O romance provocou uma comoção nacional e Soljenítsyn se tornou ícone instantâneo da nova literatura pós-stalinista. Foi o escrito decisivo para que o autor recebesse, em 1970, o Prêmio Nobel de Literatura. Sem Ivan Deníssovitch, não haveria o Arquipélago: depois da publicação dessa primeira história sobre o Gulag, dezenas de outros ex-prisioneiros passaram a procurar o autor, pessoalmente ou por correspondência. Queriam compartilhar seus relatos pessoais, que acabaram servindo de fonte documental para Soljenítsyn conceber, ao longo da década de 1960, sua trilogia sobre os campos de prisioneiros. De “pessoa socialmente perigosa”, passou a ser voz coletiva dos oprimidos russos.
Depois da publicação de Arquipélago Gulag, Soljenítsyn foi deportado e perdeu a cidadania russa. Em fevereiro de 1974, desembarcou em Frankfurt, na Alemanha Ocidental, e rumou para a minúscula vila de Langenbroich, no oeste do país, perto da fronteira com a Bélgica. Ele, a esposa, Natália, e três filhos foram hospedados alguns dias por Heinrich Böll, também vencedor do Nobel de Literatura. O vilarejo de pedra, cercado pela floresta e por rebanhos de ovelha, foi abarrotado por cerca de 250 jornalistas que cobriam a chegada do escritor no lado de cá da cortina de ferro.
Soljenítsyn passou um tempo na casa de Böll e foi morar em Zurique, na Suíça. Dois anos depois, em 1976, mudou-se novamente. A convite da Universidade de Stanford, mudou-se com a família para os Estados Unidos, estabelecendo-se em Cavendish, Vermont. No país, seu discurso mais célebre foi em Harvard em 1978, quando defendeu a monarquia czarista e as tradições russas, lamentou os hábitos dos jovens norte-americanos e condenou a “decadência moral” do Ocidente. Com essas opiniões, Soljenítsyn afastou os que esperavam dele uma defesa da democracia liberal. Ele concluiu e publicou nos Estados Unidos a tetralogia A roda vermelha, uma história da Revolução Russa.

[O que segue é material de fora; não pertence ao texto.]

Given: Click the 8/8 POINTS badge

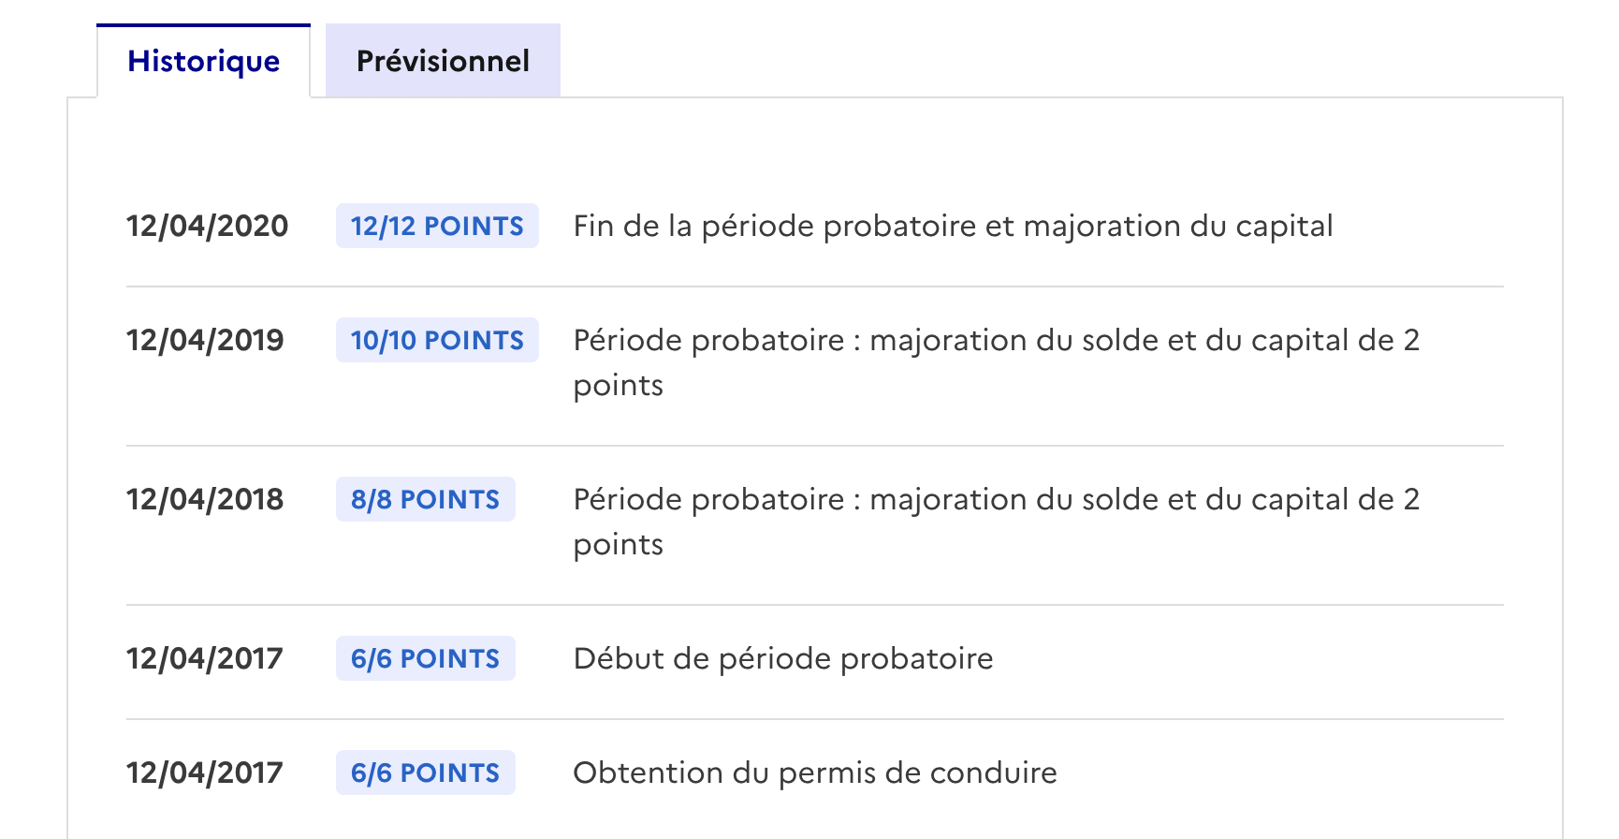Looking at the screenshot, I should point(425,499).
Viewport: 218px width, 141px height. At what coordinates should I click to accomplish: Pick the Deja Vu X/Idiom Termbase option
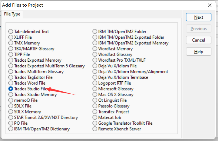(95, 77)
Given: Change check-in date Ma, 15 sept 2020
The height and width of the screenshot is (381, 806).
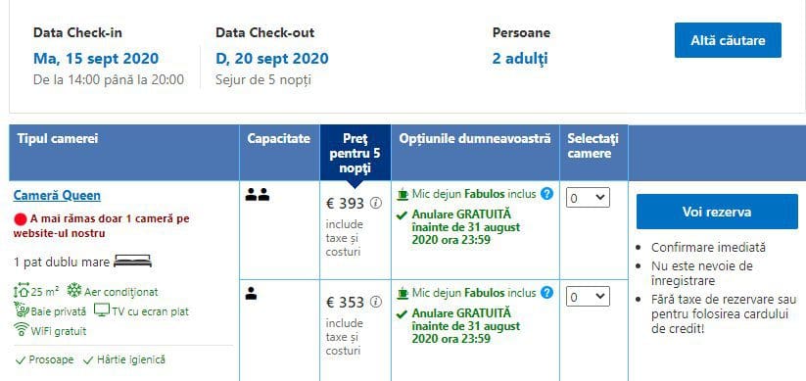Looking at the screenshot, I should tap(96, 58).
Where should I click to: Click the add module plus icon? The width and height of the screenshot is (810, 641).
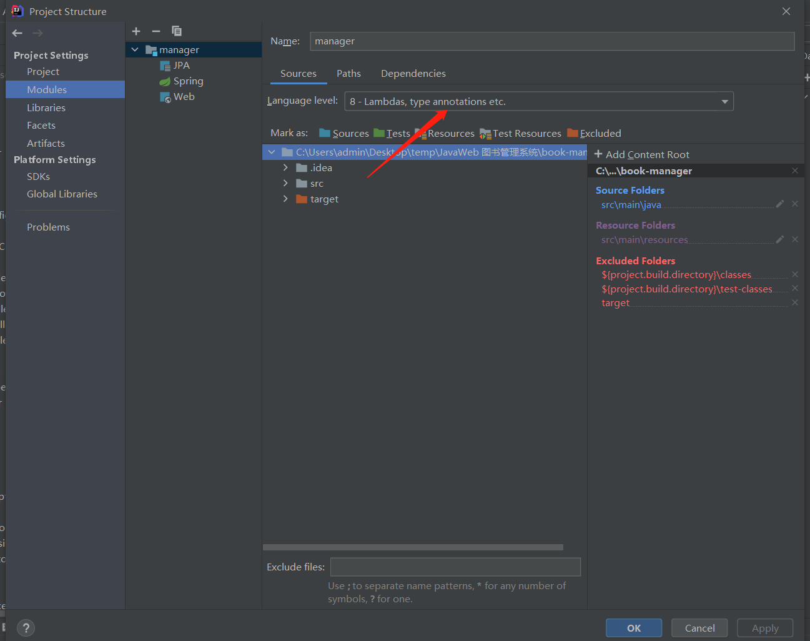(x=136, y=31)
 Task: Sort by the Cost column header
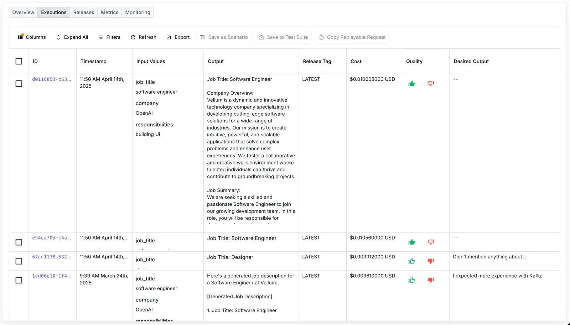coord(356,61)
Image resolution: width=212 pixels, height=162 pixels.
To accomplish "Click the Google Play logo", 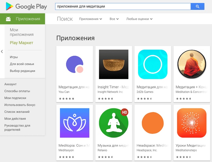I will pos(26,6).
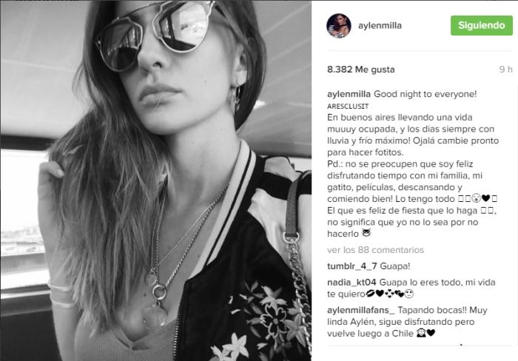View the 8.382 Me gusta likes list
The width and height of the screenshot is (518, 361).
[x=361, y=70]
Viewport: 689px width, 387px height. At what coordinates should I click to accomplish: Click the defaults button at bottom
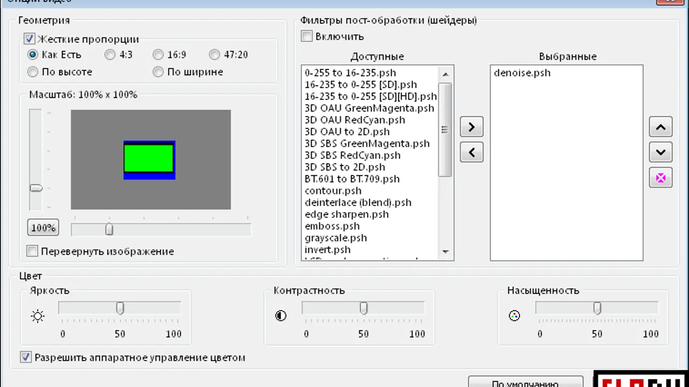tap(525, 382)
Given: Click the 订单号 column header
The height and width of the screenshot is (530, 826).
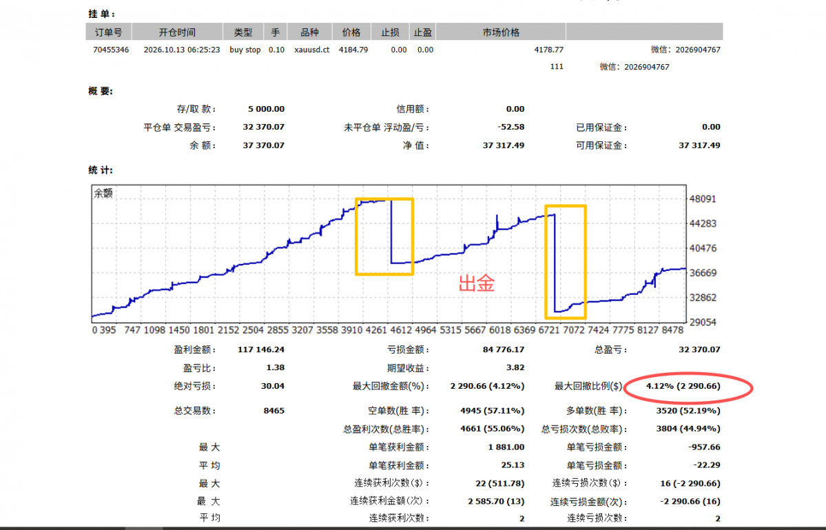Looking at the screenshot, I should (109, 32).
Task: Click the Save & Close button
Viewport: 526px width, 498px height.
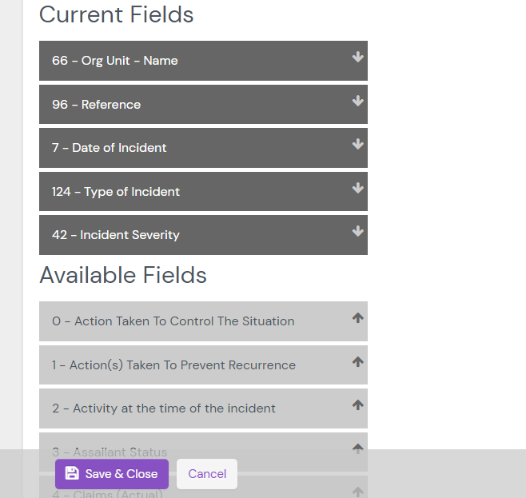Action: point(112,474)
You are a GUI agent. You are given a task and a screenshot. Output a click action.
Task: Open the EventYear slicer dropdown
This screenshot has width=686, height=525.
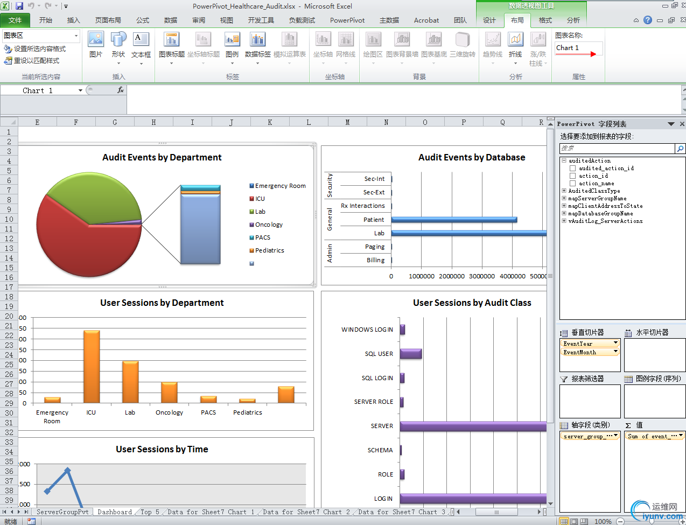[615, 344]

Soljenítsyn foi reabilitado às vésperas do fim da União Soviética (1991) e mudou-se para Moscou em 1994. De volta à terra natal em 1994, criticou pesadamente o governo “ocidentalizante” de Boris Iéltsin. Nos anos 2000, causou ainda mais polêmica com suas posições pró-Vladimir Putin. Nunca foi um apoiador “oficial” do presidente (que, reciprocamente, nunca renegou a memória da União Soviética), mas as posições eurasianas e pan-eslavistas de Putin combinavam mais com a visão de mundo de Soljenítsyn. Entre os livros publicados no fim da vida se encontra Reconstruindo a Rússia, uma coleção de propostas políticas. O escritor faleceu em sua casa, perto de Moscou, em 2008.